"İçtihat Metni"
MAHKEMESİ :Asliye Hukuk Mahkemesi
SAYISI : 2023/314 Esas, 2023/966 Karar
KARAR : Kabul
Taraflar arasındaki tapu kaydının mahkeme kararı ile iptal edilmesi nedeniyle uğranılan zararın 4721 sayılı Türk Medenî Kanunu’nun (4721 sayılı Kanun) 1007 nci maddesi uyarınca tazmini istemine ilişkin davada verilen karar hakkında yapılan temyiz incelemesi sonucunda, Dairece Mahkeme kararının bozulmasına karar verilmiştir.
Mahkemece bozmaya uyularak yeniden yapılan yargılama sonucunda; davanın kabulüne karar verilmiştir.
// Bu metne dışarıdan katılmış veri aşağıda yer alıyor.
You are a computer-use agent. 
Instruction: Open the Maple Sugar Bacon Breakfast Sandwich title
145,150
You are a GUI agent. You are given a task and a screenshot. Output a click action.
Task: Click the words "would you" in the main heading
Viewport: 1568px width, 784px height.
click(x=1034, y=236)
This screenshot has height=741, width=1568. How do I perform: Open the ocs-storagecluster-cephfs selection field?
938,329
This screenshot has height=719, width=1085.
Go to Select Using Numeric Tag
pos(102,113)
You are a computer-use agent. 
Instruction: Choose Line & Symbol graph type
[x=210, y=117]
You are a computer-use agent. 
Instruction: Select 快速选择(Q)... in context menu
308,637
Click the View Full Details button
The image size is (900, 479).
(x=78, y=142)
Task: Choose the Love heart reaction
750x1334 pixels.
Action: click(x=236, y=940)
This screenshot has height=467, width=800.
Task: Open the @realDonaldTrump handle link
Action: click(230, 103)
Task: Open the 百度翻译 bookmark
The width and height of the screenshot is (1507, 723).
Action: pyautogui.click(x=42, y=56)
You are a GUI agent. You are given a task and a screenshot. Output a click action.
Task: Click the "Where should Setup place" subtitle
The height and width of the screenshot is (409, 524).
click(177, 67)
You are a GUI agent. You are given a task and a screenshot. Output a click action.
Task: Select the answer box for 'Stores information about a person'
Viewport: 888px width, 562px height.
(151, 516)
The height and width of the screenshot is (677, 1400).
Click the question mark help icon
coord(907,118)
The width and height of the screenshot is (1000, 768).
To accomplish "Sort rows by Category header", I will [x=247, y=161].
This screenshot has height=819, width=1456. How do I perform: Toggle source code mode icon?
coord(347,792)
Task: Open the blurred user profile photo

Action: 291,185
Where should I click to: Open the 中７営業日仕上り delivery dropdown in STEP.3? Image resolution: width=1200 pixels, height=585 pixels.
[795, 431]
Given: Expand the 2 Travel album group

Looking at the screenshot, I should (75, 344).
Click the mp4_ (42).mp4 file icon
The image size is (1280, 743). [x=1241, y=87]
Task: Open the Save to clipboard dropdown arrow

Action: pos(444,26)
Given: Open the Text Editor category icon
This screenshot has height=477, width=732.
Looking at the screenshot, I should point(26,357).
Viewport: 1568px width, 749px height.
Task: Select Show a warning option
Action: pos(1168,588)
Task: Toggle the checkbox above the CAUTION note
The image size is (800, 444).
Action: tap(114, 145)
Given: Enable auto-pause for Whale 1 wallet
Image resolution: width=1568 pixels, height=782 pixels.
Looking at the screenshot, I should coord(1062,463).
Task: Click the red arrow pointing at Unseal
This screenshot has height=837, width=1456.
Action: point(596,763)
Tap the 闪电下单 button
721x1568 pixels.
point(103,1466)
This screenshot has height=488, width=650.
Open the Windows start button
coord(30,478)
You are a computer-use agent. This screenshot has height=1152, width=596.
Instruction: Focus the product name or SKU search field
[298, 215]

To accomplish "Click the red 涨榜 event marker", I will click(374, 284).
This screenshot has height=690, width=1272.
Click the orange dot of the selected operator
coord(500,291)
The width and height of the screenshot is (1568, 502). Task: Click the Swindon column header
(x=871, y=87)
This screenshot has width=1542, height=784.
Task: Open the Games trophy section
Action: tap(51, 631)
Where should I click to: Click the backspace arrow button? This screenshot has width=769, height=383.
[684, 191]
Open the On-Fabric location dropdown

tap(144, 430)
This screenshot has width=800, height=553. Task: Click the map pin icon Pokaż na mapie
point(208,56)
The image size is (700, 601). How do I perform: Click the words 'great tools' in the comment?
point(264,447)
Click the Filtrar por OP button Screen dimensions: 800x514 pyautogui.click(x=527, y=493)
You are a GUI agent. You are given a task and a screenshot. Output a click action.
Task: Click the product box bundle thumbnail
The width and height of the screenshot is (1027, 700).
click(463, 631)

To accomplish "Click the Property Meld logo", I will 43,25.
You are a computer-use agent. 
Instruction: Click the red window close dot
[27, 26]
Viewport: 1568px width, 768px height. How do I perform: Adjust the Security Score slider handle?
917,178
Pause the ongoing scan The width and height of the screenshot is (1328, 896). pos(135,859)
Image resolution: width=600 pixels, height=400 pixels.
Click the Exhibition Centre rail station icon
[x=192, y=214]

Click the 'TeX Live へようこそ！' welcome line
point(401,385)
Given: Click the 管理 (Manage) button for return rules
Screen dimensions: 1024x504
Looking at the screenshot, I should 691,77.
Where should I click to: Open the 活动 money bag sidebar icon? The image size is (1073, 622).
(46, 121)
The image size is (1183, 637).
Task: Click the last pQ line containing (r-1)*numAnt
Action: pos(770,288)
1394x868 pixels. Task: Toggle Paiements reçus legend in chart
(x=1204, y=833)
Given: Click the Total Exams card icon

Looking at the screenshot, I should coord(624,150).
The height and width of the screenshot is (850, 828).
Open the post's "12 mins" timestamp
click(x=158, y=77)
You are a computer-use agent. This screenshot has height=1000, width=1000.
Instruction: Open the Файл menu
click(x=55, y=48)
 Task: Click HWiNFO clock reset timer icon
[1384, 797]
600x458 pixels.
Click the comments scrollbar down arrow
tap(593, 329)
Mahkeme kararı davalı Hazine vekili tarafından temyiz edilmekle; süre, temyiz şartı ve diğer usul eksiklikleri yönünden yapılan ön inceleme sonucunda, temyiz dilekçesinin kabulüne karar verildikten ve Tetkik Hâkimi tarafından hazırlanan rapor dinlendikten sonra dosyadaki belgeler incelenip gereği düşünüldü:
I. DAVA
Davacı vekili dava dilekçesinde özetle; dava konusu taşınmazın kıyı kenar çizgisi dışında kalan kısmın ifraz edildiğini ve 534 ada 3 ve 4 parsel numarasını aldığını, iptaline karar verilen taşınmazın değerinin tazmin edilmesi gerektiğini, bu nedenle fazlaya ilişkin talep ve hakları saklı kalmak kaydı ile bilirkişi marifeti ile tespit edilecek değerden eksiltilmek veya artırılmak üzere şimdilik 10.000,00 TL tazminatın taşınmazın belediyeye tahsis edildiği tarihten itibaren işleyecek en yüksek reeskont faizi ile birlikte davacıdan tahsiline karar verilmesini talep etmiştir.
II. CEVAP
Davalı Hazine vekili aşamalarda davanın reddini talep etmiştir.
III. MAHKEME KARARI
Mahkemenin 26.03.2015 tarihli ve 2014/158 Esas, 2015/176 Karar sayılı kararı ile davanın kabulüne karar verilmiştir.
IV. BOZMA VE BOZMADAN SONRAKİ YARGILAMA SÜRECİ
A. Bozma Kararı
1.Mahkemenin 26.03.2015 tarihli ve 2014/158 Esas, 2015/176 Karar sayılı kararına karşı süresi içinde davalı Hazine vekilli temyiz isteminde bulunmuştur.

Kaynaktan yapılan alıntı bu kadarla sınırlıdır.